Every line of the data below should be retyped exactly.
-- -- --
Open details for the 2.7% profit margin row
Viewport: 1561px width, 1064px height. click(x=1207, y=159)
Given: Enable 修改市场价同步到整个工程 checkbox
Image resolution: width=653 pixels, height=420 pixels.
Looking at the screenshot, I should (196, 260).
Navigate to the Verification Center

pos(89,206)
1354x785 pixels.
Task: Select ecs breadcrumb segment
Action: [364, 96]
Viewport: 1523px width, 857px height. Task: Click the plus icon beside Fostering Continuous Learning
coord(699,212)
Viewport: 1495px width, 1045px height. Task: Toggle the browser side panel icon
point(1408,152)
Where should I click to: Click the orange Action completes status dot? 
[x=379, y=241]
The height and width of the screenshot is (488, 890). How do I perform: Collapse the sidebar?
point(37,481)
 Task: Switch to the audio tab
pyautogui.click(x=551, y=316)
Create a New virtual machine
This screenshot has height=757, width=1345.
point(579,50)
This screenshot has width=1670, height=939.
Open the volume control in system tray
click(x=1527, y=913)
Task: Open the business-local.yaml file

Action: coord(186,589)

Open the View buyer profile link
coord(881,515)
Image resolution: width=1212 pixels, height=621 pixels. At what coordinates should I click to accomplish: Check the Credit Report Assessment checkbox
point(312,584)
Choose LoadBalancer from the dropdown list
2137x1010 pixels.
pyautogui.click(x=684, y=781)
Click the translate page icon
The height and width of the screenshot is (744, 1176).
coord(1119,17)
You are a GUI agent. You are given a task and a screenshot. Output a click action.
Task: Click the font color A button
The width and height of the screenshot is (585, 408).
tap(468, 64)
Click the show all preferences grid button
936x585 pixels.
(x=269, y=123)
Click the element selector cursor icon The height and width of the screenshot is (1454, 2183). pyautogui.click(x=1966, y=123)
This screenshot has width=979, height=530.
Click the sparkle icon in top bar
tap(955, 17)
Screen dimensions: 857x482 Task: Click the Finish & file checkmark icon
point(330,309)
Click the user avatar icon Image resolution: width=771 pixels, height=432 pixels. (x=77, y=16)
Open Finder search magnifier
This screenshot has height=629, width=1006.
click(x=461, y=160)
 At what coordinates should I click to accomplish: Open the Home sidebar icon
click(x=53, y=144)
-- -- --
§ Answer to this problem
Open details for the 2.7% profit margin row
Viewport: 1561px width, 1064px height. click(x=1207, y=159)
Given: Enable 修改市场价同步到整个工程 checkbox
Image resolution: width=653 pixels, height=420 pixels.
Looking at the screenshot, I should (196, 260).
Navigate to the Verification Center

pos(89,206)
1354x785 pixels.
Task: Select ecs breadcrumb segment
Action: [364, 96]
Viewport: 1523px width, 857px height. Task: Click the plus icon beside Fostering Continuous Learning
coord(699,212)
Viewport: 1495px width, 1045px height. Task: Toggle the browser side panel icon
point(1408,152)
Where should I click to: Click the orange Action completes status dot? 
[x=379, y=241]
The height and width of the screenshot is (488, 890). How do I perform: Collapse the sidebar?
point(37,481)
 Task: Switch to the audio tab
pyautogui.click(x=551, y=316)
Create a New virtual machine
This screenshot has height=757, width=1345.
point(579,50)
This screenshot has width=1670, height=939.
Open the volume control in system tray
click(x=1527, y=913)
Task: Open the business-local.yaml file

Action: coord(186,589)

Open the View buyer profile link
coord(881,515)
Image resolution: width=1212 pixels, height=621 pixels. At what coordinates should I click to accomplish: Check the Credit Report Assessment checkbox
point(312,584)
Choose LoadBalancer from the dropdown list
2137x1010 pixels.
pyautogui.click(x=684, y=781)
Click the translate page icon
The height and width of the screenshot is (744, 1176).
coord(1119,17)
You are a GUI agent. You are given a task and a screenshot. Output a click action.
Task: Click the font color A button
The width and height of the screenshot is (585, 408).
tap(468, 64)
Click the show all preferences grid button
936x585 pixels.
(x=269, y=123)
Click the element selector cursor icon The height and width of the screenshot is (1454, 2183). pyautogui.click(x=1966, y=123)
This screenshot has width=979, height=530.
Click the sparkle icon in top bar
tap(955, 17)
Screen dimensions: 857x482 Task: Click the Finish & file checkmark icon
point(330,309)
Click the user avatar icon Image resolution: width=771 pixels, height=432 pixels. (x=77, y=16)
Open Finder search magnifier
This screenshot has height=629, width=1006.
click(x=461, y=160)
 At what coordinates should I click to accomplish: Open the Home sidebar icon
click(x=53, y=144)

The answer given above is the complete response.